Bizarre Bazaar photos:
    A couple of weeks ago, Thump hosted a clothing/jewelery sale during the day before their party began. It was kind of strange to see this place filled with racks of clothes...

Celldweller photos:

    This band played at Meat last week. It was a good show. They were pretty theatrical: lots of synchronized movements and spinning and so on.

Railer + High Blue Star + Scar Tissue + Emulsion photos:

    All four acts were really good! This was a great show all around. It also unfortunately, set our low-attendance record, previously set in August: this time we got just over 20 people total, and about half of them left after Scar Tissue. The bands were good sports about it, though, and really put on a show despite there being so few people there. I think there were like 5 or 10 people left by the time Railer played, but they still totally rocked out.

    Emulsion was one guy behind a stack of gear doing good trancy electronic stuff. Scar Tissue do excellent breaksy industrial with wacky noisemakers and live drumming. High Blue Star were a gothy/triphoppy band with a girl singer and a combo of electronics and guitars. Railer were a really energetic rock band, leaning toward the "electroclash" side of things a bit.

    Railer and High Blue Star were fantastic. Go buy their CDs.

    The Railer folks were also using their tour as an opportunity to campaign against the Diebold voting-machine fiasco that you've probably already heard about: Railer got a write up about this in Wired News, and there's a QuickTime interview of them at musicforamerica.org.

    And you missed them! Shame on you!

DJ QBert photos:

    At Flavor on saturday, DJ QBert was the headliner. He came out with a single turntable and did all kinds of crazy scratching tricks on it. It was pretty impressive -- for the duration of his marathon 30 minute set! That's right: people paid $25 to see this guy, and he performed for 30 minutes. And that was a rarity: apparently he normally only does 15 minutes!

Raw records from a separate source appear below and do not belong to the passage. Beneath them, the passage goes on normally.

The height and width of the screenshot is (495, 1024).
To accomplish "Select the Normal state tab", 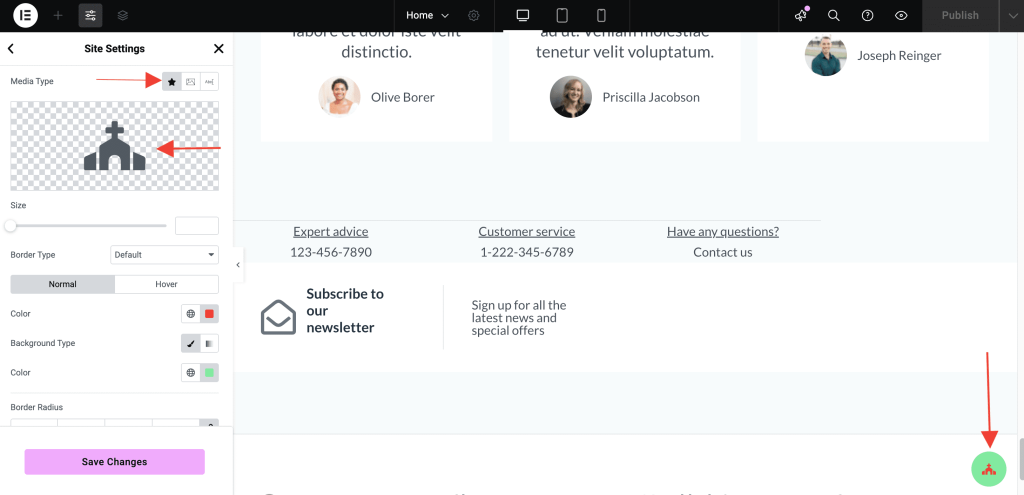I will 63,284.
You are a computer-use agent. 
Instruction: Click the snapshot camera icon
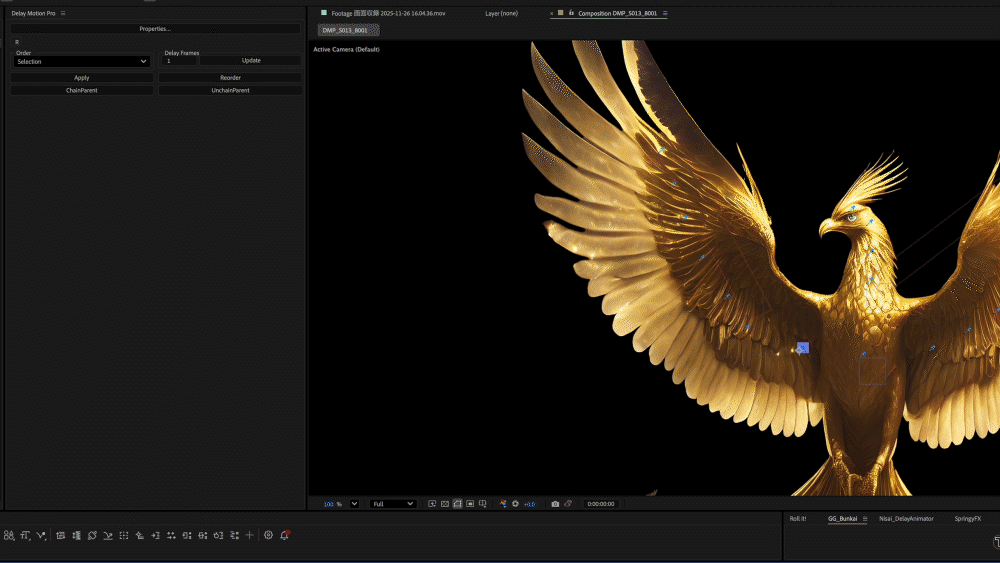point(555,504)
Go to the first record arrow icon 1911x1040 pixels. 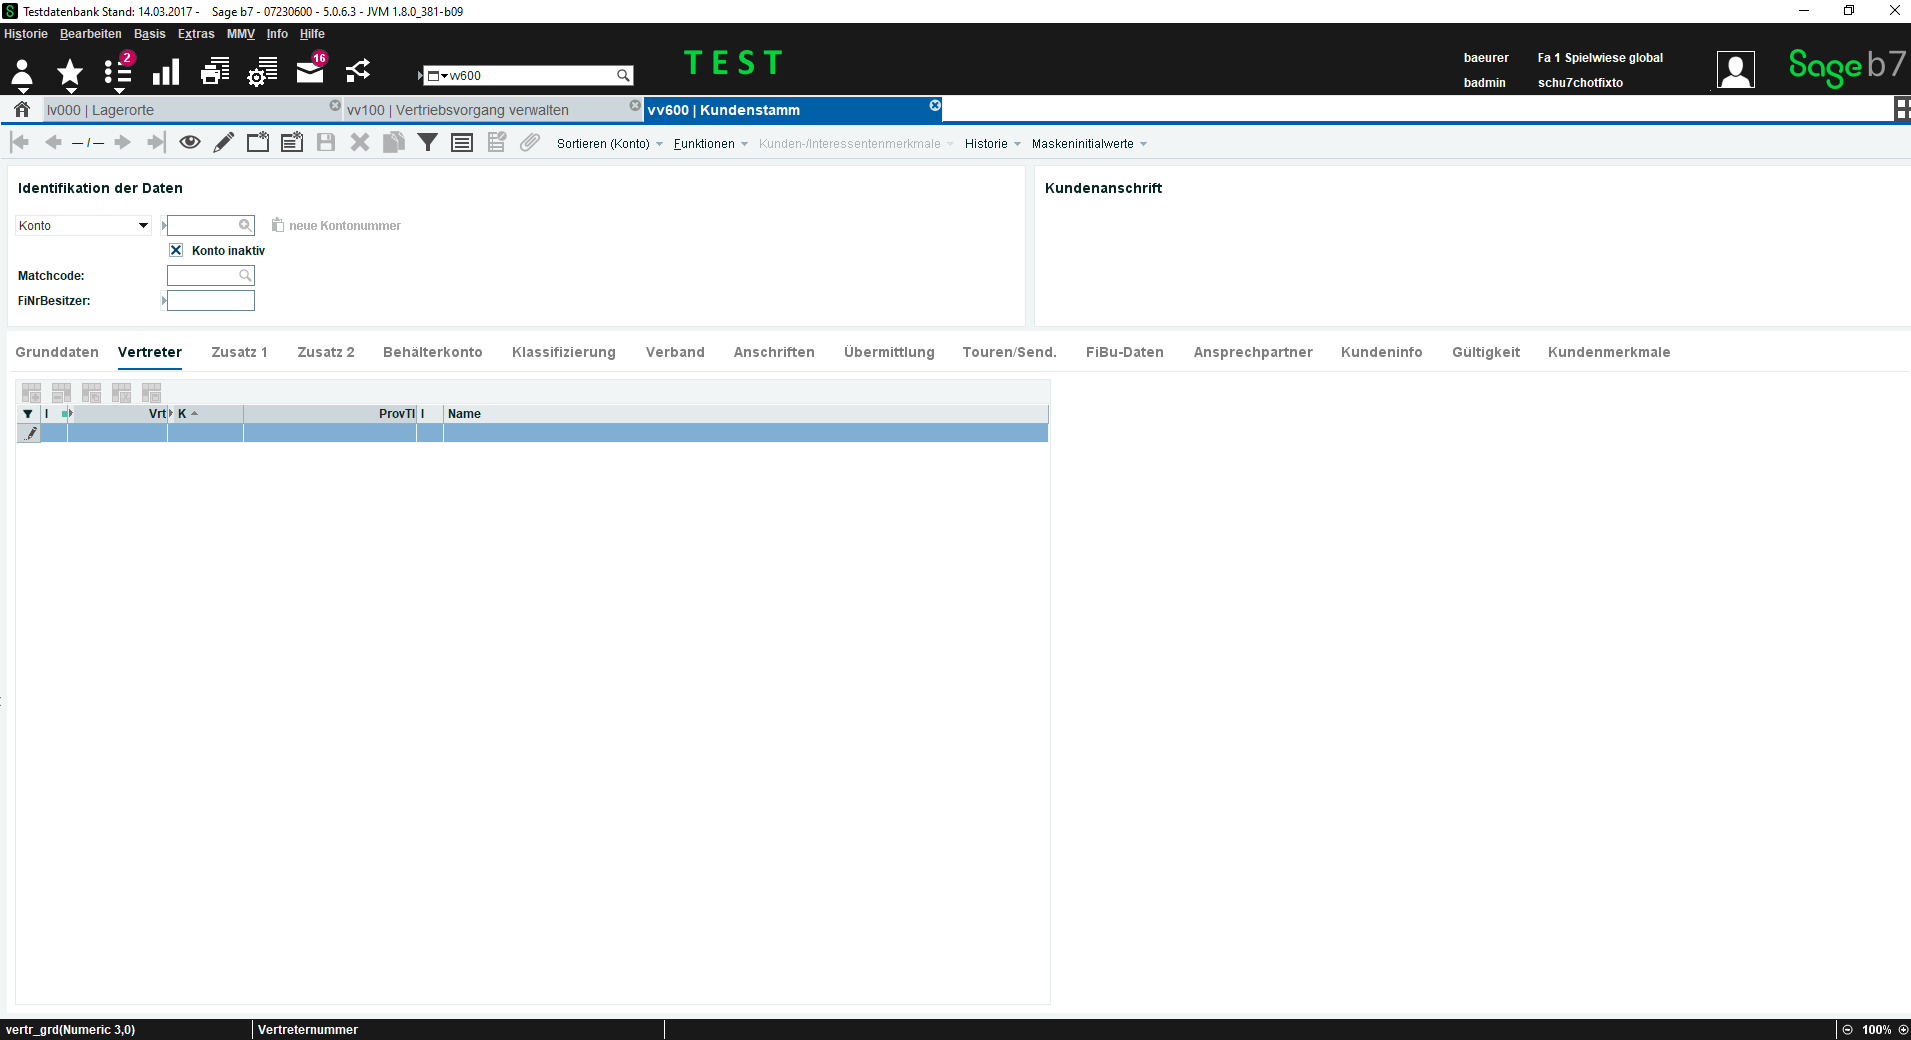[19, 143]
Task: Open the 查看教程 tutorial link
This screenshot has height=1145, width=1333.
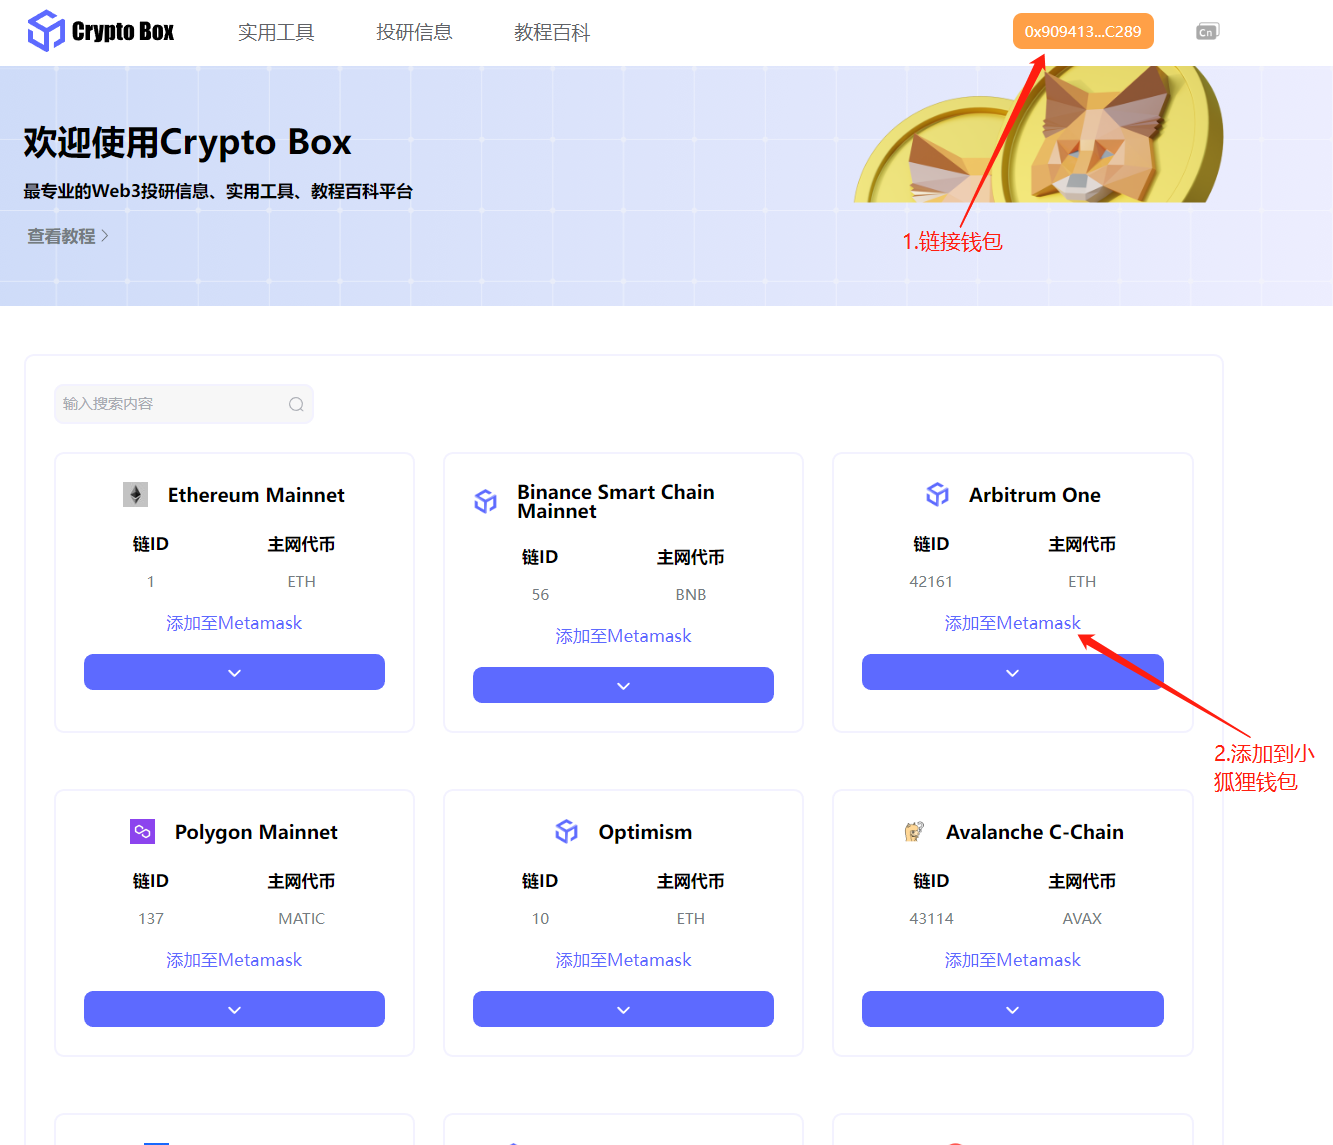Action: click(x=60, y=236)
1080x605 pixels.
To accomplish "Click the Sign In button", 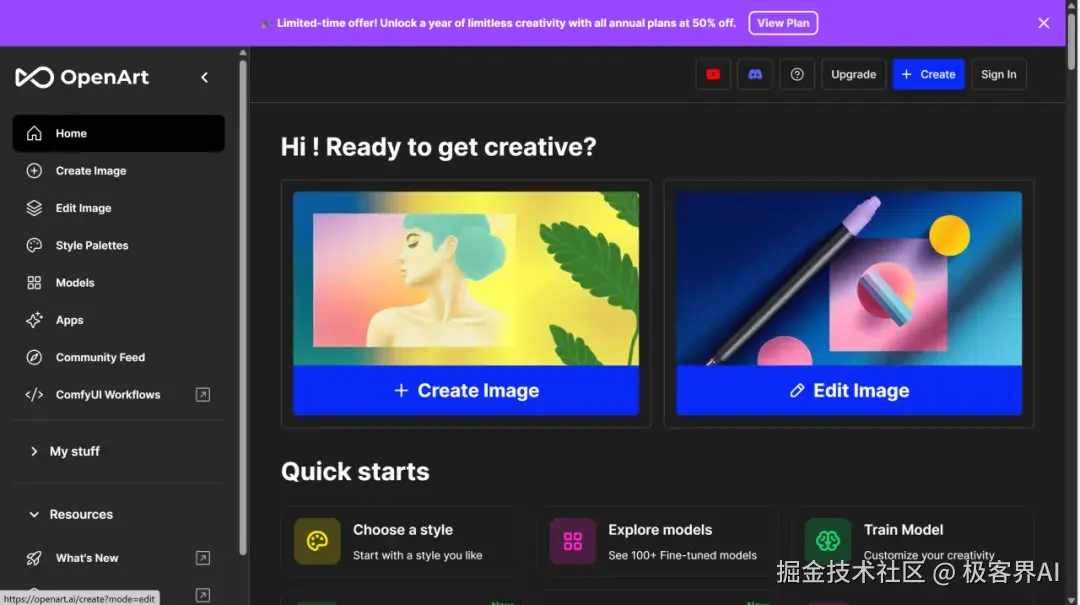I will pyautogui.click(x=998, y=74).
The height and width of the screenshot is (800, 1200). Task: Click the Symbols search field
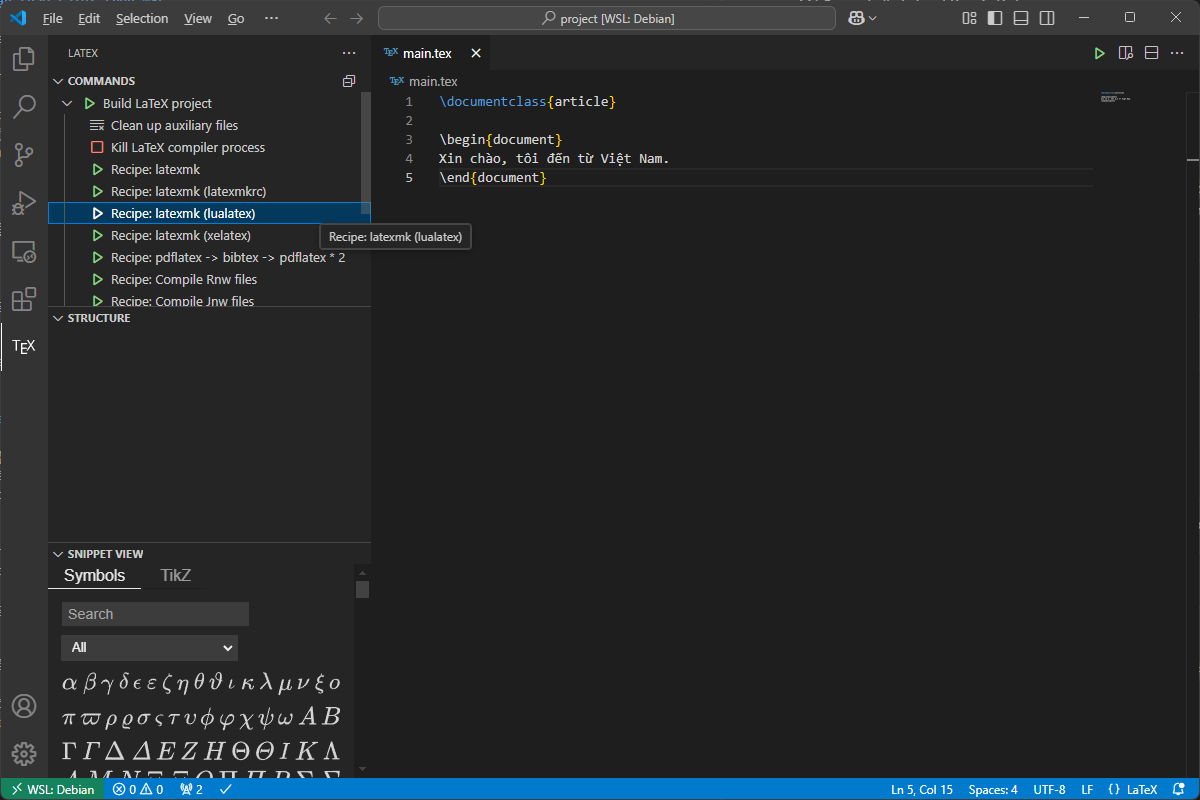(154, 613)
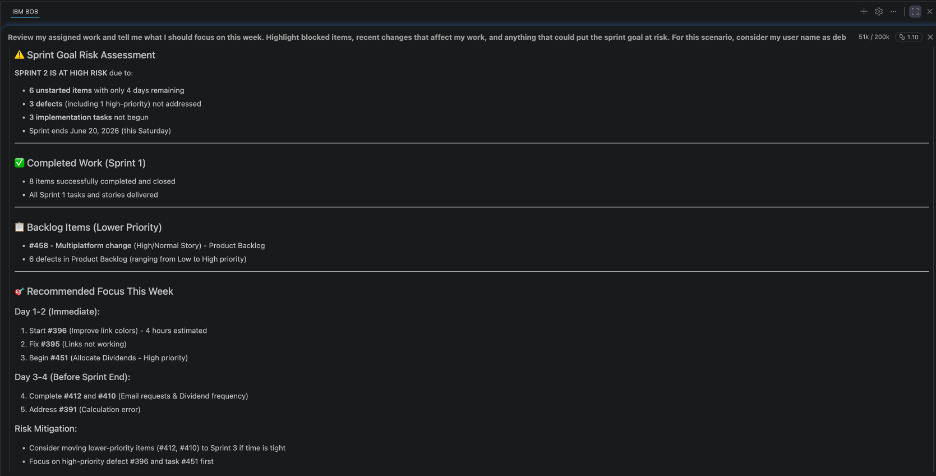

    Still, it was quite an amazing display of skill and dexterity. Not much to listen to, though; after the first few minutes of wukka-wukka scratching noises, the thing it made me think of most was "what if Eddie Van Halen's guitar only had one string, and he was the only person in the band."

The Fixx + Sunshine Blind photos:

    Another good show... The Fixx played mostly newer stuff, but also did the requisite hits (fairly different arrangements of them.) They were really tight, and seemed like they were having a great time. He can really sing.

    Oh, and house band Sunshine Blind were great as always.


I don't get to build things around here very often any more, so this gadget I hacked together made me happy: one of the webcast cameras sits on a tripod up in the dj booth (it's the one that is generally pointed at the DJ or zoomed in on the singer, since they tend to not always be in the same place.) Well, there's not a lot of room up there, so it gets bumped a lot, and it's hard to adjust because the tripod legs don't quite fit on the counter... So I took an old, broken tripod and converted it to a monopod, which I then bolted down! It seems to be working out very well (though the camera does vibrate a little more than before.)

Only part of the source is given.